**SOURCE DOCUMENT**.

┏━━

Cancer informatics by prototype networks in mass spectrometry

  • Authors:
  • Frank-Michael Schleif;Thomas Villmann;Markus Kostrzewa;Barbara Hammer;Alexander Gammerman

  • Affiliations:
  • University Leipzig, Department of Medicine, Computational Intelligence Group, Semmelweisstrasse 10, 04103 Leipzig, Germany;University Leipzig, Department of Medicine, Computational Intelligence Group, Semmelweisstrasse 10, 04103 Leipzig, Germany;Bruker Daltonik GmbH, Department of Bioanalytics, Research & Development, Permoserstrasse 15, 04318 Leipzig, Germany;Technical University of Clausthal, Department of Computer Science, Computational Intelligence Group, Julius-Albert-Street 4, 38678 Clausthal-Zellerfeld, Germany;The Computer Learning Research Center, Royal Holloway, University of London, Egham, Surrey TW20 0EX, United Kingdom

  • Venue:
  • Artificial Intelligence in Medicine
  • Year:
  • 2009

Quantified Score

Hi-index 0.00

Visualization

Abstract

Objective: Mass spectrometry has become a standard technique to analyze clinical samples in cancer research. The obtained spectrometric measurements reveal a lot of information of the clinical sample at the peptide and protein level. The spectra are high dimensional and, due to the small number of samples a sparse coverage of the population is very common. In clinical research the calculation and evaluation of classification models is important. For classical statistics this is achieved by hypothesis testing with respect to a chosen level of confidence. In clinical proteomics the application of statistical tests is limited due to the small number of samples and the high dimensionality of the data. Typically soft methods from the field of machine learning are used to generate such models. However for these methods no or only few additional information about the safety of the model decision is available. In this contribution the spectral data are processed as functional data and conformal classifier models are generated. The obtained models allow the detection of potential biomarker candidates and provide confidence measures for the classification decision. Methods: First, wavelet-based techniques for the efficient processing and encoding of mass spectrometric measurements from clinical samples are presented. A prototype-based classifier is extended by a functional metric and combined with the concept of conformal prediction to classify the clinical proteomic spectra and to evaluate the results. Results: Clinical proteomic data of a colorectal cancer and a lung cancer study are used to test the performance of the proposed algorithm. The prototype classifiers are evaluated with respect to prediction accuracy and the confidence of the classification decisions. The adapted metric parameters are analyzed and interpreted to find potential biomarker candidates. Conclusions: The proposed algorithm can be used to analyze functional data as obtained from clinical mass spectrometry, to find discriminating mass positions and to judge the confidence of the obtained classifications, providing robust and interpretable classification models.

┗━━

Please list every author named in the paper's header. The lines after this point are separate material with no connection to the paper above.

**SUPPLIED ENTRIES**.

┏━━

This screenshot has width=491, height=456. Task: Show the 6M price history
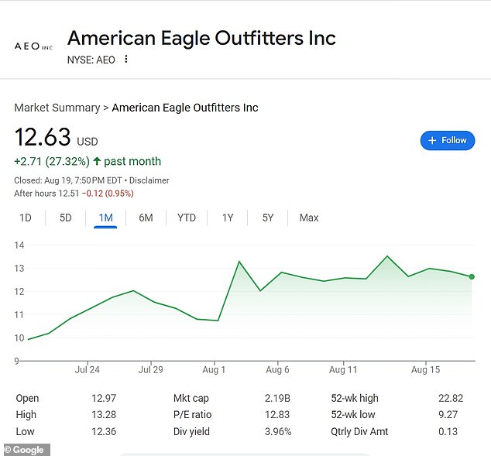coord(146,218)
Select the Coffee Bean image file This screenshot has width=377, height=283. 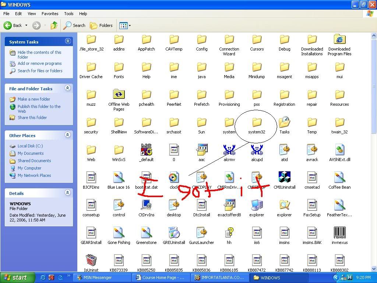pyautogui.click(x=339, y=178)
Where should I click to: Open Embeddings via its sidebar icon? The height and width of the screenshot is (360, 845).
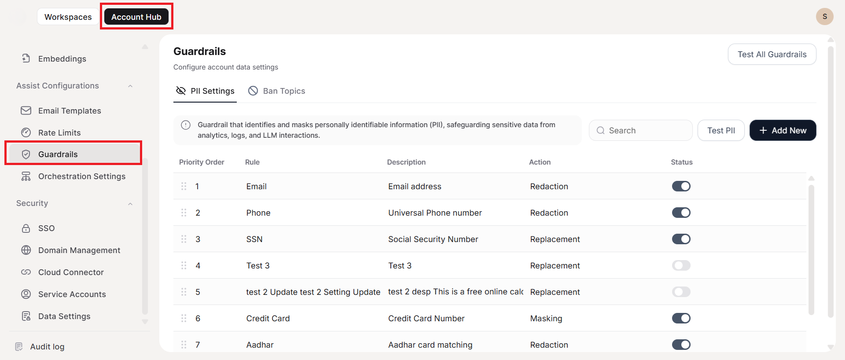[26, 59]
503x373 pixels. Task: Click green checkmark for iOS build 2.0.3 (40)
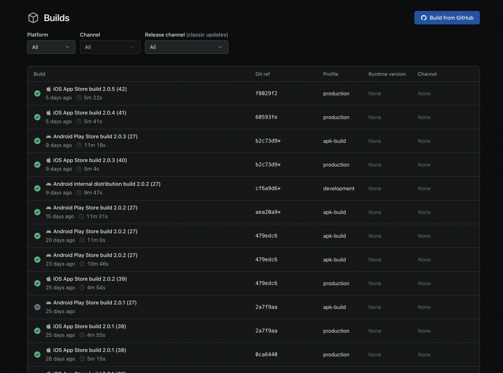tap(37, 165)
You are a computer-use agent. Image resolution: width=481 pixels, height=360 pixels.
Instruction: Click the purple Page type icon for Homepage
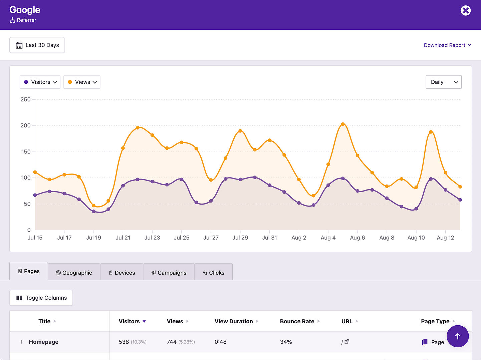click(x=425, y=342)

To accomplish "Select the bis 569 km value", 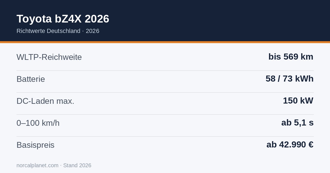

┗━━

**EXPECTED ANSWER**.
Frank-Michael Schleif
Thomas Villmann
Markus Kostrzewa
Barbara Hammer
Alexander Gammerman